E duas horas depois, com um sorriso celestial nos lábios, sua alma voava para a glória, repetindo pela última vez sua jaculatória favorita:
➖ 'Minha Mãe, Mãe do Perpétuo Socorro, socorrei-me, salvai-me!'

56. UM SACRISTÃO E UMA VOZ MISTERIOSA

Na pequena cidade de Ostra-Brama, Polônia, há uma bela igreja onde, há séculos, se venera uma devota imagem de Nossa Senhora das Dores. No mês de março de 1896, um forasteiro, falando polonês com sotaque russo, apresentou-se ao sacristão com dois grossos círios, dizendo que queria que ardessem diante da milagrosa imagem até se acabarem.
➖ Fiz promessa - disse - que fiquem acesos até amanhã depois da missa sem que se apaguem. 

Tendo um grande negócio, que amanhã se há de decidir e só me resta este tempo para recomendá-lo a Nossa Senhora. Se quiser, irei junto para colocá-los na igreja.
➖ Eu o farei com gosto - replicou o sacristão - mas o caso é que, quando se deixam luzes na igreja, tenho de passar a noite lá, por temor de um incêndio.
➖ Sei - disse o desconhecido - mas por esse seu trabalho dou-lhe agora mesmo dois rublos.
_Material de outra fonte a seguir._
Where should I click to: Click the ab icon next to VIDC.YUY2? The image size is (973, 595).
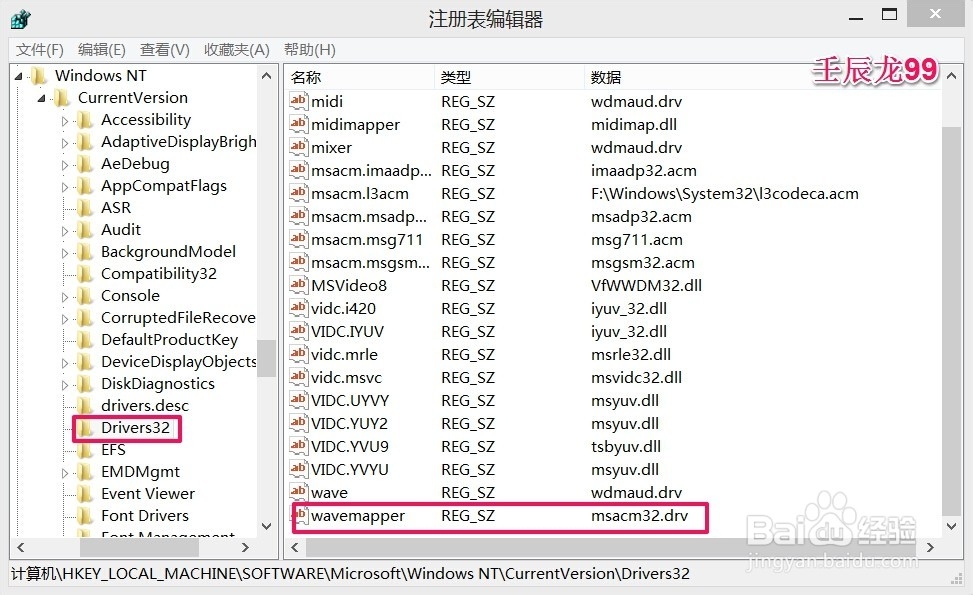298,423
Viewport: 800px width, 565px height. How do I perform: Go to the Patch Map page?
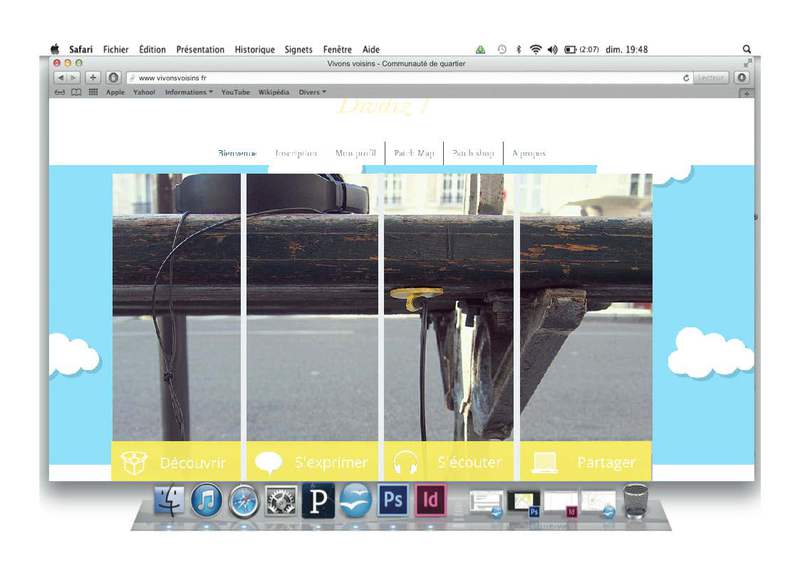414,153
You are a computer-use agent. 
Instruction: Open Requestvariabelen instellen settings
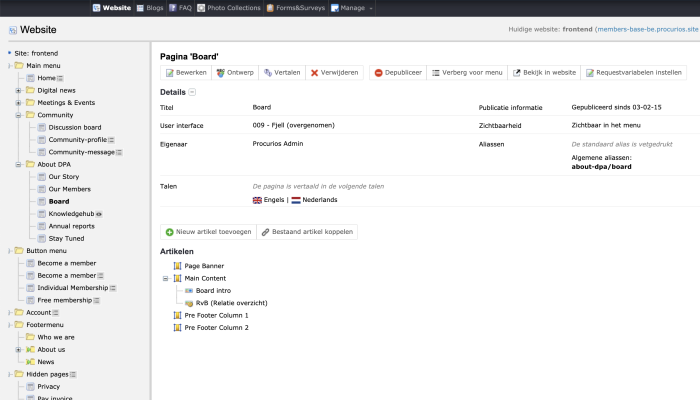[634, 73]
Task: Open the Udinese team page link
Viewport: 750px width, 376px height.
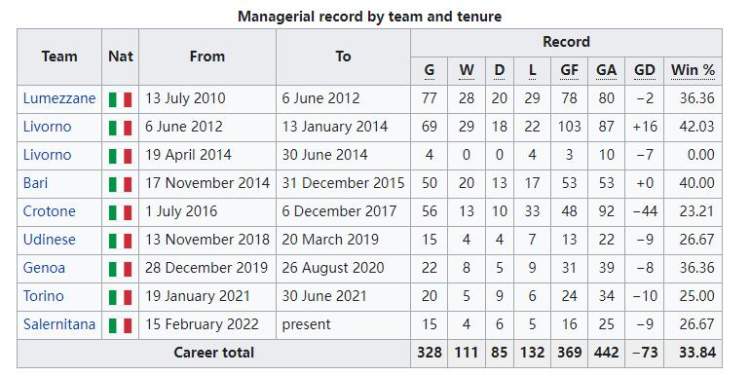Action: 49,239
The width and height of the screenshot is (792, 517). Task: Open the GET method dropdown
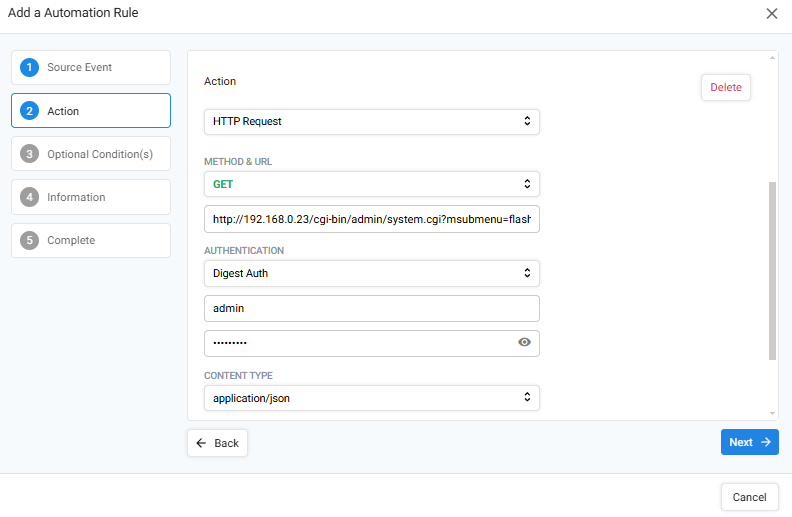tap(372, 184)
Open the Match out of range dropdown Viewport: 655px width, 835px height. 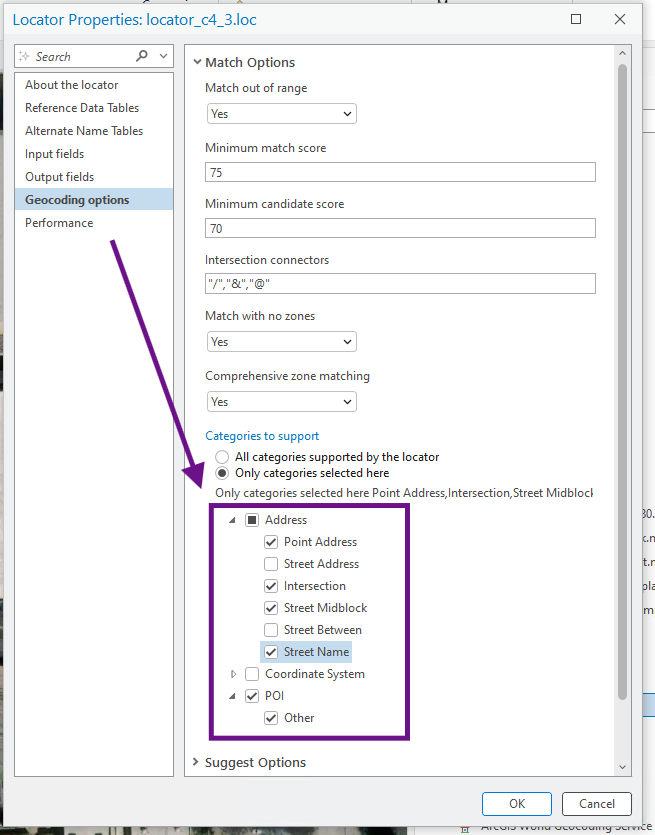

A filha do sacristão preparou ao pai a ceia e roupas quentes e o russo foi com ele acender os círios, rezou alguns minutos e foi-se embora. O sacristão, uma vez sozinho, tocou as Ave-Marias, fechou as portas, rezou sua oração da noite, sentou-se numa cadeira, na sacristia, e logo começou a cochilar. De repente ouve uma voz que lhe grita:
➖Apaga, apaga os dois círios!

Assustado, levanta-se, olha para todos os lados e não vê ninguém. Julga ter sido um sonho e torna a dormir; mas, pouco depois, desperta-o a mesma voz misteriosa:
➖ Apaga, apaga os círios!
Como não vê ninguém, para acabar com aqueles sonhos, acha que seria melhor apagar as velas; mas, lembrando de sua promessa e do dinheiro recebido, pôs-se a rezar o rosário até que, vencido pelo sono, adormece pela terceira vez. Desta vez, a voz desperta-o com mais força:
➖ Apaga, apaga depressa os círios.

Convencido afinal de que a voz vinha do alto, apaga os círios e fica tranquilo. Ao romper do dia, toca as Ave-Marias, prepara o altar para a missa e começam a chegar os fiéis e também sua filha. Esta, terminada a missa, pergunta ao pai por que apagara os círios. Inteira do que acontecera, após a saída dos fiéis, levaram os círios para examiná-lo, pois notaram que eles tinham um peso extraordinário.

O sacristão, com uma faca foi rasgando a cera e, no interior do círio, viu que o pavio penetrava num tubo de ferro. Suspeitando uma armadilha sacrílega, puseram os círios num barril de água e foram depressa avisar ao vigário e ao delegado de polícia. Descobriram, então, que os dois tubos estavam carregados com dinamite e calculados para explodir precisamente à hora da missa. Imagine-se a gratidão dos habitantes de Ostra-Brama para com Nossa Senhora por os ter livrado, com sua intervenção direta, do terrível atentado.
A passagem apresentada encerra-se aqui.